Enveloped, spherical, about 50 nm in diameter. Mature virions contain three virus-encoded membrane proteins (Erns, E1 and E2) in addition to the capsid protein.
Monopartite, linear, ssRNA(+) genome of about 12 kb. The genome 3' terminus is not polyadenylated, but terminates with a short poly-(C) tract. There is an internal ribosome entry site (IRES) at the 5' end that mediates translation initiation. Duplications, deletions, and other rearrangements are found in most cytopathic pestiviruses isolates.

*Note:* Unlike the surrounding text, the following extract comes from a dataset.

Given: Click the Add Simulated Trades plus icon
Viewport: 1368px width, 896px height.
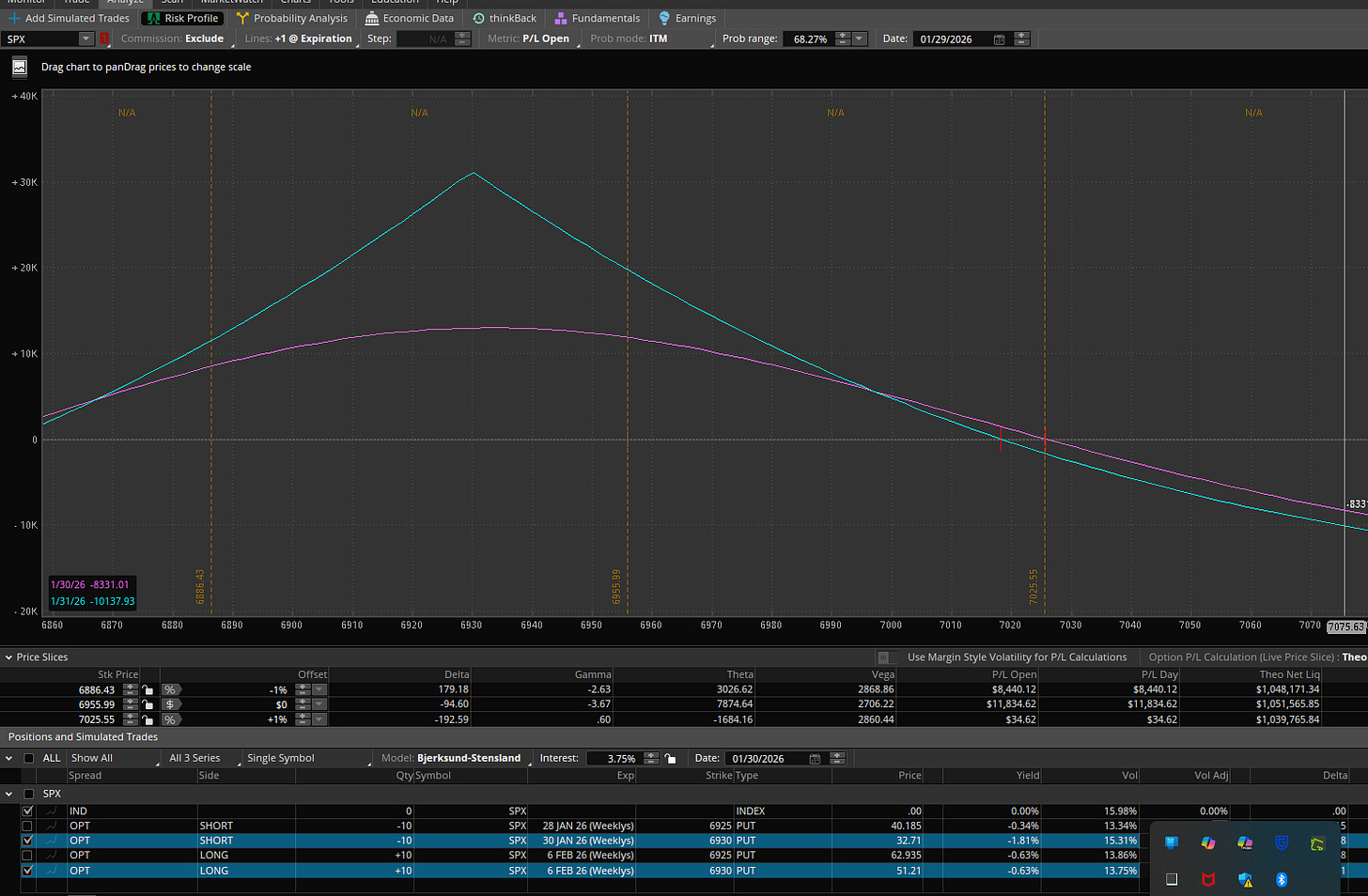Looking at the screenshot, I should 13,18.
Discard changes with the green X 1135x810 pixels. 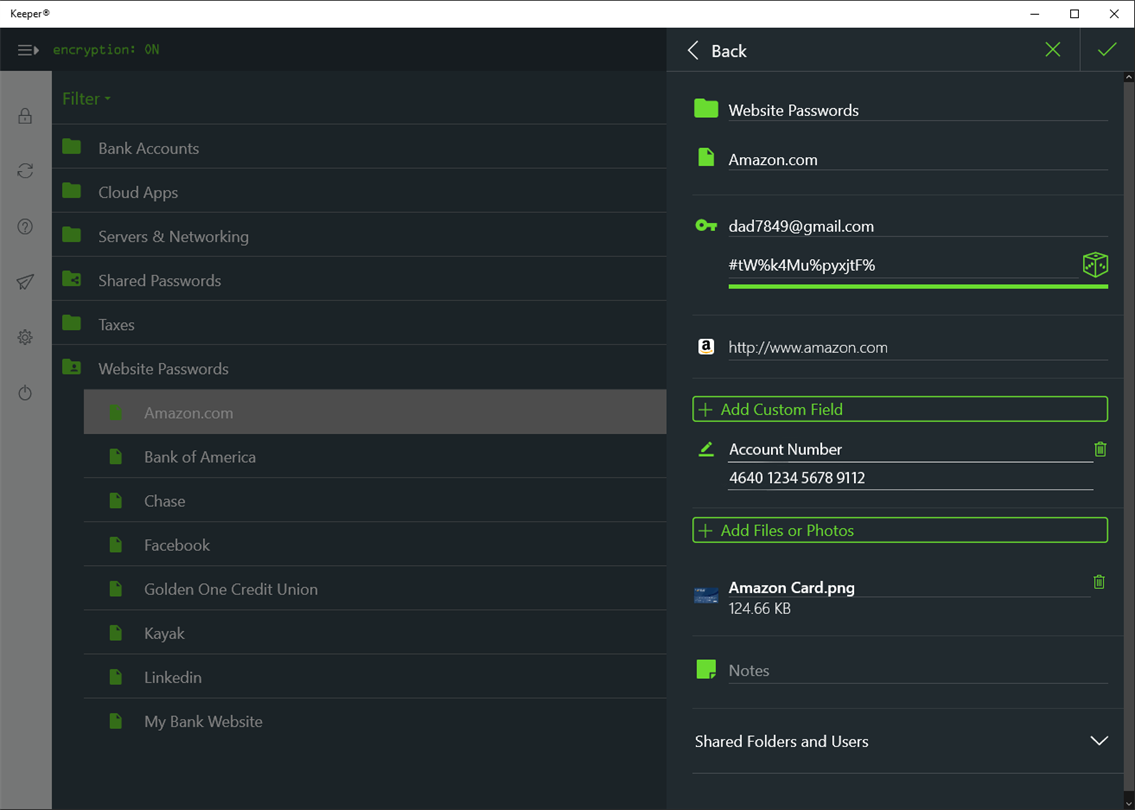click(1053, 50)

The virion RNA is infectious and serves as both the genome and viral messenger RNA. The whole genome is translated into a polyprotein, which is processed co- and post-translationally by host and viral proteases. There is a leader protease at the N-terminus of the polyprotein, upstream of the capsid protein cistron.
- RNA-dependent RNA polymerase [NS5]
- FAD capping [NS5]
- Polyprotein major protease (Peptidase S31) [NS2]
- Self-cleavage N-ter polyprotein (Peptidase C53) [NPro]
- Attachement of the viral envelope protein E to host receptors mediates internalization into the host cell by clathrin-mediated endocytosis.
- Fusion of virus membrane with host endosomal membrane. RNA genome is released into the cytoplasm.
- The positive-sense genomic ssRNA is translated into a polyprotein, which is cleaved into all structural and non structural proteins (to yield the replication proteins).
- Replication takes place at the surface of endoplasmic reticulum in cytoplasmic viral factories. A dsRNA genome is synthesized from the genomic ssRNA(+).
- The dsRNA genome is transcribed/replicated thereby providing viral mRNAs/new ssRNA(+) genomes.
- Virus assembly occurs at the endoplasmic reticulum. The virion buds at the endoplasmic reticulum and is transported to the Golgi apparatus.
- Release of new virions by exocytosis.